Классик русской славистики В. М. Живов (1945–2013), вслед за общими наблюдениями В. В. Виноградова о том, что в той середине века на первый план вышел газетно-публицистический и научно-популярный язык, определённо указывает, что жертвой этого приоритета стала художественная литературность языка, а рост грамотности и читающей публики создаёт именно книжный рынок и центральное место в чтении – для толстых журналов. Развивая наблюдения современника правящих революционеров над их языком, В. М. Живов отмечает, что они не только вводят в общественно-политическую жизнь книжную философскую, экономическую и социологическую терминологию, но и делают их «коммуникативно избыточными»: «Это означает, что заимствования выполняют не прагматическую, а символическую функцию». Если в царской России «нелюбовь к заимствованиям оказывалась элементом официальной идеологии», то «изобилие заимствований в революционном языке оказывается, следовательно, манифестацией антирусской политики большевиков в 1910–1920-е годы»4. Славист подводит итог тому, какая судьба ждала оппозицию Россию и Запада при коммунистической власти: «русская революция обладает языковым компонентом, а в этот компонент входит усиленное использование «западных» заимствований». Можно смело продолжить этот диагноз, отметив, что такое избыточное, революционное заимствование касалось не только лингвистических, но и уже «натурализованных» в русской науке понятий, исторических образов, метаязыка. Здесь В. М. Живов близко подходит к описанию того, что я называю ландшафтом: «В стандартной коммуникативной ситуации пишущий выбирает из весьма ограниченного репертуара вариантных форм, а степень своего владения языковым стандартом демонстрирует за счёт иных языковых средств – за счёт лексического выбора и стилистики синтаксических конструкций»5.

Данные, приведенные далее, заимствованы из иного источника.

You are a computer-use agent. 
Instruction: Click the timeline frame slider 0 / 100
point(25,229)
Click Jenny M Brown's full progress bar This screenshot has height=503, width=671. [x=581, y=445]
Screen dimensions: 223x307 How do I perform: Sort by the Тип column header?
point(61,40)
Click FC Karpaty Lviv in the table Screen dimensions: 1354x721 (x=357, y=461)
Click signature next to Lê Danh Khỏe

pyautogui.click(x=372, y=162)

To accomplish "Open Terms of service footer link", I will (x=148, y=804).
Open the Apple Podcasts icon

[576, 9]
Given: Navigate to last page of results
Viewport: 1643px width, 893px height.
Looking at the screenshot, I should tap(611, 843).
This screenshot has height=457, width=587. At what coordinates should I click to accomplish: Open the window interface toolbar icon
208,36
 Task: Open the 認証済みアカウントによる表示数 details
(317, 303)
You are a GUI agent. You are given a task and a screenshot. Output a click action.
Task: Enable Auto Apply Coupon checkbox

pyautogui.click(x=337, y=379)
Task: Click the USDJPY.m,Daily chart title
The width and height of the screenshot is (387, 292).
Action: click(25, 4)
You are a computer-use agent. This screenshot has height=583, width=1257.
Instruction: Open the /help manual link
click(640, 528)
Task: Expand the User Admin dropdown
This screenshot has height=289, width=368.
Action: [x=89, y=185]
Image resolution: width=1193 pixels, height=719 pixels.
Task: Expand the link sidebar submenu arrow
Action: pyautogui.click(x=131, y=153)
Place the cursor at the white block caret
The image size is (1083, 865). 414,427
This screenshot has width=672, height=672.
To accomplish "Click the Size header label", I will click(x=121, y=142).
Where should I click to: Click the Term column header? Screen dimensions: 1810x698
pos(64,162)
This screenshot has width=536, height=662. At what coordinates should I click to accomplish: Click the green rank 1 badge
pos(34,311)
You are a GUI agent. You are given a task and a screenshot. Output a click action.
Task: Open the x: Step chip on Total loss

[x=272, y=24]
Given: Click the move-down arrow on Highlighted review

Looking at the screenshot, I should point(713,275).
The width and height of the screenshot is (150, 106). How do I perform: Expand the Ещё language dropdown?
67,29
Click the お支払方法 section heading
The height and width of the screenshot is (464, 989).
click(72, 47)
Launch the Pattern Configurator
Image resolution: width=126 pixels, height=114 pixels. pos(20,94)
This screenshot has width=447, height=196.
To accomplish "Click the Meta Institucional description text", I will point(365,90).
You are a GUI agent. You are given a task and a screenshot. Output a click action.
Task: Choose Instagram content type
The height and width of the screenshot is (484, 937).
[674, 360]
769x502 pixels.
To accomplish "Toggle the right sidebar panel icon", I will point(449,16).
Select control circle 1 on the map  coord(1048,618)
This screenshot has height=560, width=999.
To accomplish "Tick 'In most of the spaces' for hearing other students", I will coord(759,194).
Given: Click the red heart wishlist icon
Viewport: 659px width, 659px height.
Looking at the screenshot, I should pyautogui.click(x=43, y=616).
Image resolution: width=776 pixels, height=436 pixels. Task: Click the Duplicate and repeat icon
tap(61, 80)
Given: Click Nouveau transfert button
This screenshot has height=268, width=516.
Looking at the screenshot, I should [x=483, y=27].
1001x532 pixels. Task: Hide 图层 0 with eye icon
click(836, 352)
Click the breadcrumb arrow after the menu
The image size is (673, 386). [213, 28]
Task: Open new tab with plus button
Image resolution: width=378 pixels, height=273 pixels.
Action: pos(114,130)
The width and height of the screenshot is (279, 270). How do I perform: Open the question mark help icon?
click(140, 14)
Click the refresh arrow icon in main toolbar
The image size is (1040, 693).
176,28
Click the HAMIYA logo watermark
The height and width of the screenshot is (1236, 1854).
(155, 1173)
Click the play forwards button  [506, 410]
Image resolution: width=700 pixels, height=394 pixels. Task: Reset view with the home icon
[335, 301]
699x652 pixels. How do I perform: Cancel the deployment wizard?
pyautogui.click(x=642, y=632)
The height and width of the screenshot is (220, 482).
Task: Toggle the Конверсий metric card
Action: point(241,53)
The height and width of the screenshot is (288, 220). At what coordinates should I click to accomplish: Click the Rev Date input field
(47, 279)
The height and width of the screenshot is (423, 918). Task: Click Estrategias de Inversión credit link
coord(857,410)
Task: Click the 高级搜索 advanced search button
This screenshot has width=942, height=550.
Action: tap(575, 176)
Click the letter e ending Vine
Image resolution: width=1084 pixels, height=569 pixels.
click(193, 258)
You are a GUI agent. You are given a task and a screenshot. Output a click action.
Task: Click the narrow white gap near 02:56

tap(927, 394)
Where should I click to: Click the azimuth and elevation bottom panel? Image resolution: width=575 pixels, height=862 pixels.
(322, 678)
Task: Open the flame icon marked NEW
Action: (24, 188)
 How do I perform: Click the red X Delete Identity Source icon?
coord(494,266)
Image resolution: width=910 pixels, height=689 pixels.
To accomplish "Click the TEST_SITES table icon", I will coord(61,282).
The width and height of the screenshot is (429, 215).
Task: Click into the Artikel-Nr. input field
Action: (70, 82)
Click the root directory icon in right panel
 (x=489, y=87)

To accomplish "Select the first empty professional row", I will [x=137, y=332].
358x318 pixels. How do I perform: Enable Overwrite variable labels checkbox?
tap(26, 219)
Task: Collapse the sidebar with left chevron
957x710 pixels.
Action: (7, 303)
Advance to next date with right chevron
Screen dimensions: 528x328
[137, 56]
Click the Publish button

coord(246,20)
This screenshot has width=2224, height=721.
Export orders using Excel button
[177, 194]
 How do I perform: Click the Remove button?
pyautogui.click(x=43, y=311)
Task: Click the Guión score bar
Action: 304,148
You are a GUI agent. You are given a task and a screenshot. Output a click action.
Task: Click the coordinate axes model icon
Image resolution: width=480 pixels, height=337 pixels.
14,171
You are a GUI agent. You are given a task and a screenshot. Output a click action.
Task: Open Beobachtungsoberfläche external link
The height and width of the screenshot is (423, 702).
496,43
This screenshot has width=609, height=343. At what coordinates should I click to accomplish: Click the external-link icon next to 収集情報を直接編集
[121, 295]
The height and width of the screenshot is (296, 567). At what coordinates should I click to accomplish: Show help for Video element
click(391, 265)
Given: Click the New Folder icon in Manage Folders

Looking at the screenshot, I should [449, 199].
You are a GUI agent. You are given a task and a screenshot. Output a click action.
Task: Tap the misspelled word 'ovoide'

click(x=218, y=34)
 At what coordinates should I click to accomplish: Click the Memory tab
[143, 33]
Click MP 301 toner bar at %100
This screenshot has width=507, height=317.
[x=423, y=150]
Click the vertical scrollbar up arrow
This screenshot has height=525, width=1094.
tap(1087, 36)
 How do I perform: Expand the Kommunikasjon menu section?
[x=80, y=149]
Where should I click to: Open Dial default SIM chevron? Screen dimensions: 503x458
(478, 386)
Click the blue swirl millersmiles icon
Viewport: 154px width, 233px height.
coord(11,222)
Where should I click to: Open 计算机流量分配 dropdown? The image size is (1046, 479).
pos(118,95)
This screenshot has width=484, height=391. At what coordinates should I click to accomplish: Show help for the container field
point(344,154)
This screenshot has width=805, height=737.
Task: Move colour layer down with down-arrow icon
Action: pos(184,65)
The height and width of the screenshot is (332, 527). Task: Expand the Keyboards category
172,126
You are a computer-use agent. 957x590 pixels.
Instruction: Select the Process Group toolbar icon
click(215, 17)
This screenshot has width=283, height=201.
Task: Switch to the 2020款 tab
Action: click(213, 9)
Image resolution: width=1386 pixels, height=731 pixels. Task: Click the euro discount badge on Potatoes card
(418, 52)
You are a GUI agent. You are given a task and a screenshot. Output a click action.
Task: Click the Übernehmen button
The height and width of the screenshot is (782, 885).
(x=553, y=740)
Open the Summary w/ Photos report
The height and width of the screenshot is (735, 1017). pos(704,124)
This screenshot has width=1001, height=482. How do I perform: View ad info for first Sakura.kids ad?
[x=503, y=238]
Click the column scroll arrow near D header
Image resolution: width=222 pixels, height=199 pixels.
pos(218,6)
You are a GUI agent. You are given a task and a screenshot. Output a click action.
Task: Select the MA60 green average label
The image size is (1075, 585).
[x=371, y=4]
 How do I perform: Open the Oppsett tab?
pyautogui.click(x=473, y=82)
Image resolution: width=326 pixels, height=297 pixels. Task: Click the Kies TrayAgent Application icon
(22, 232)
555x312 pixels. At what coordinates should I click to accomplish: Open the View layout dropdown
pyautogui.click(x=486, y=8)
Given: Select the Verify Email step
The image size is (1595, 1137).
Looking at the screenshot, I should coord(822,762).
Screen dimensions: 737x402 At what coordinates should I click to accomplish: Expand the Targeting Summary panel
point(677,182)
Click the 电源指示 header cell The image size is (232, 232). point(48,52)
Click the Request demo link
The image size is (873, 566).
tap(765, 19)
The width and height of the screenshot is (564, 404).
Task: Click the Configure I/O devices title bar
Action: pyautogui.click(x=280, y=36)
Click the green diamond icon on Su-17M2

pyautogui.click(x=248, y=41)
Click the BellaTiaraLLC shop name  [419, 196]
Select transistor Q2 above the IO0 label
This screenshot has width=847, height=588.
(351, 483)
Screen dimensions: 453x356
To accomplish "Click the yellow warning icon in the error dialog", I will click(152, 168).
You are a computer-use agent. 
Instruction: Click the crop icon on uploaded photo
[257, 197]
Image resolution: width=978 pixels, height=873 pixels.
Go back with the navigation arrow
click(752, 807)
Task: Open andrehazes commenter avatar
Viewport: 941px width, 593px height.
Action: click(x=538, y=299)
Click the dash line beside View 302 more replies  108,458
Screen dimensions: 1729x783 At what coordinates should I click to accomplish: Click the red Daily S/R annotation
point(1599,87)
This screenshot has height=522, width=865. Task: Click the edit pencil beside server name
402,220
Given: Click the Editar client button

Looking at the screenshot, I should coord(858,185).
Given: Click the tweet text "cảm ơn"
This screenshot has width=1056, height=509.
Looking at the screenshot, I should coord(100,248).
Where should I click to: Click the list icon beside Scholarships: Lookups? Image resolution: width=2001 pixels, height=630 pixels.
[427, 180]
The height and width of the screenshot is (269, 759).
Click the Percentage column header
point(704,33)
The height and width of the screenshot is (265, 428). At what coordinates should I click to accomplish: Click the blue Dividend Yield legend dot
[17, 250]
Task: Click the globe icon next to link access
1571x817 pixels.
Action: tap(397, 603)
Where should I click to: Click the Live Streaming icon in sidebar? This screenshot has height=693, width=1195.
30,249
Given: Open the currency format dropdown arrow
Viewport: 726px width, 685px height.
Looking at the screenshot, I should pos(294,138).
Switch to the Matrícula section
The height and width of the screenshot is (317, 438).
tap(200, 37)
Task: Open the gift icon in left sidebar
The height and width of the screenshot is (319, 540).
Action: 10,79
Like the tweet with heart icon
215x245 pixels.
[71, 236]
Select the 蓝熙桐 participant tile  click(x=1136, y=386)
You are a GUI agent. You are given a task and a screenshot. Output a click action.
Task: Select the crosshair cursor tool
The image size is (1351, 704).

Ландшафт дан, разумеется. отнюдь не только революционерам. Люди и общества в целом борются за выживание, власть и ресурсы, вырабатывая или наследуя ритуальный, политический и культурный язык. Государство – непрерывная материализация этого языка, результат его бесконечных усилий описать, то есть подчинить себе, окружающий хаос. По ландшафту этих описаний и следующих им перспектив и движется история обществ. Современный британский историк, исследуя аграрные реформы самодержавия, также вводит в свой лексикон понятие «рационального ландшафта», который – как «предзаданный план» – в её описании противостоит ландшафту физической географии и аграрного землепользования в России. Понятие это богаче простого его применения как синонима утопии: внедряя в русское сельское хозяйство фермерский образец, правительственные реформаторы следовали его семантической полноте:
Семантический и символический ландшафт истории – не только проективное усилие реформаторов, или консервативная лоция обществ в их движении внутри истории, но и тот исторический объём сознания, внутри которого тоже протекает деятельность обществ, ставятся их практические задачи. Независимо от действительного расположения звёзд на небосклоне. В прямой связи с тем, как они расположены в его историческом сознании. Великий французский исследователь Мишель Фуко (1926–1984) ещё радикальней увидел этот ландшафт как архитектоническое единство, заставляя анализировать уже не просто культурную непрерывность влияний и традиций (которая может прерваться), а более глубокую его основу: «внутренние связи, аксиомы, дедуктивные цепочки, совместимости», «единый горизонт для столь различных и последовательно сменяющих друг друга смыслов… проблема не в традиции и следе, а в вырезе и границе»7.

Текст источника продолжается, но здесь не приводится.